Stored entries
+++

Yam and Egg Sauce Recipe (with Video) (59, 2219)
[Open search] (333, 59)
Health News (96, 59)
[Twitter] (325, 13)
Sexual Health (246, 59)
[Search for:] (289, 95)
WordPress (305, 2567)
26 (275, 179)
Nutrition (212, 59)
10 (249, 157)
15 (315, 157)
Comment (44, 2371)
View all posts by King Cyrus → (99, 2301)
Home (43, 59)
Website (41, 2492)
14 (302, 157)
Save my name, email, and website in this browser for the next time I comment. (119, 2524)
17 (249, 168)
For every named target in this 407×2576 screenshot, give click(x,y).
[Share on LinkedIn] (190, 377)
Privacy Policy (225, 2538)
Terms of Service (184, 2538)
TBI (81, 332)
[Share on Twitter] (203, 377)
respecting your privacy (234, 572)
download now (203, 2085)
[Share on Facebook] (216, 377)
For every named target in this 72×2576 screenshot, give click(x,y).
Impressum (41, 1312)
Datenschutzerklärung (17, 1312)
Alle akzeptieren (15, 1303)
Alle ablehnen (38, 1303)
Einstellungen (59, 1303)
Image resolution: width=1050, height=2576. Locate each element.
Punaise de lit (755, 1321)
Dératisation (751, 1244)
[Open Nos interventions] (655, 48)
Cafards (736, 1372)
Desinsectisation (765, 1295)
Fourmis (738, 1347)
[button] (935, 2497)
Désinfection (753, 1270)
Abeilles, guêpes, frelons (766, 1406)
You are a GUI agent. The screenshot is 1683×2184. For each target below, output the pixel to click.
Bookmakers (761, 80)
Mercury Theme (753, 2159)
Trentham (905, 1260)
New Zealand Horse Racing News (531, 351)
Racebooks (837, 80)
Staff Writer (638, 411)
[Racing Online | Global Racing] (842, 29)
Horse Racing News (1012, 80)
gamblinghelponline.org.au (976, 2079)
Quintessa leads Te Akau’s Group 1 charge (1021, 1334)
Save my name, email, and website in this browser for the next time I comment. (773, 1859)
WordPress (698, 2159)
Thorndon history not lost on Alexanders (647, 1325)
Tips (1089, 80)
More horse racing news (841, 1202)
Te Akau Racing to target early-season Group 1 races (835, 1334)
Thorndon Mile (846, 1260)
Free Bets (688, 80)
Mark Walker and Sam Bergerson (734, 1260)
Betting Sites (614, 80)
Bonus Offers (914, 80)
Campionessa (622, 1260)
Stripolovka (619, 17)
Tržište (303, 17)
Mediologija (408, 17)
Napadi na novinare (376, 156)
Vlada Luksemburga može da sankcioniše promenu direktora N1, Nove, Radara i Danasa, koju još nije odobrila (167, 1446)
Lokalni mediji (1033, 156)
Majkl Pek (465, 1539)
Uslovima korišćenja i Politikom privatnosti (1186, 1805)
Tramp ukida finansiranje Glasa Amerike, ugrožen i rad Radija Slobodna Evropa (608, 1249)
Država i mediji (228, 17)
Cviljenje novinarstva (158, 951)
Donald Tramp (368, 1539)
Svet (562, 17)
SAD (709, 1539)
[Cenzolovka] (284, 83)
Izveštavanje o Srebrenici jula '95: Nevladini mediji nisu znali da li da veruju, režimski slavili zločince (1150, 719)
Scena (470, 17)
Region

+++

• TRY IT: Keep every word intact and transcribe the records in full.

• ANSWER SECTION:
Yam and Egg Sauce Recipe (with Video) (59, 2219)
[Open search] (333, 59)
Health News (96, 59)
[Twitter] (325, 13)
Sexual Health (246, 59)
[Search for:] (289, 95)
WordPress (305, 2567)
26 (275, 179)
Nutrition (212, 59)
10 (249, 157)
15 (315, 157)
Comment (44, 2371)
View all posts by King Cyrus → (99, 2301)
Home (43, 59)
Website (41, 2492)
14 (302, 157)
Save my name, email, and website in this browser for the next time I comment. (119, 2524)
17 (249, 168)
For every named target in this 407×2576 screenshot, give click(x,y).
[Share on LinkedIn] (190, 377)
Privacy Policy (225, 2538)
Terms of Service (184, 2538)
TBI (81, 332)
[Share on Twitter] (203, 377)
respecting your privacy (234, 572)
download now (203, 2085)
[Share on Facebook] (216, 377)
For every named target in this 72×2576 screenshot, give click(x,y).
Impressum (41, 1312)
Datenschutzerklärung (17, 1312)
Alle akzeptieren (15, 1303)
Alle ablehnen (38, 1303)
Einstellungen (59, 1303)
Image resolution: width=1050, height=2576. Locate each element.
Punaise de lit (755, 1321)
Dératisation (751, 1244)
[Open Nos interventions] (655, 48)
Cafards (736, 1372)
Desinsectisation (765, 1295)
Fourmis (738, 1347)
[button] (935, 2497)
Désinfection (753, 1270)
Abeilles, guêpes, frelons (766, 1406)
You are a GUI agent. The screenshot is 1683×2184. For each target below, output the pixel to click.
Bookmakers (761, 80)
Mercury Theme (753, 2159)
Trentham (905, 1260)
New Zealand Horse Racing News (531, 351)
Racebooks (837, 80)
Staff Writer (638, 411)
[Racing Online | Global Racing] (842, 29)
Horse Racing News (1012, 80)
gamblinghelponline.org.au (976, 2079)
Quintessa leads Te Akau’s Group 1 charge (1021, 1334)
Save my name, email, and website in this browser for the next time I comment. (773, 1859)
WordPress (698, 2159)
Thorndon history not lost on Alexanders (647, 1325)
Tips (1089, 80)
More horse racing news (841, 1202)
Te Akau Racing to target early-season Group 1 races (835, 1334)
Thorndon Mile (846, 1260)
Free Bets (688, 80)
Mark Walker and Sam Bergerson (734, 1260)
Betting Sites (614, 80)
Bonus Offers (914, 80)
Campionessa (622, 1260)
Stripolovka (619, 17)
Tržište (303, 17)
Mediologija (408, 17)
Napadi na novinare (376, 156)
Vlada Luksemburga može da sankcioniše promenu direktora N1, Nove, Radara i Danasa, koju još nije odobrila (167, 1446)
Lokalni mediji (1033, 156)
Majkl Pek (465, 1539)
Uslovima korišćenja i Politikom privatnosti (1186, 1805)
Tramp ukida finansiranje Glasa Amerike, ugrožen i rad Radija Slobodna Evropa (608, 1249)
Država i mediji (228, 17)
Cviljenje novinarstva (158, 951)
Donald Tramp (368, 1539)
Svet (562, 17)
SAD (709, 1539)
[Cenzolovka] (284, 83)
Izveštavanje o Srebrenici jula '95: Nevladini mediji nisu znali da li da veruju, režimski slavili zločince (1150, 719)
Scena (470, 17)
Region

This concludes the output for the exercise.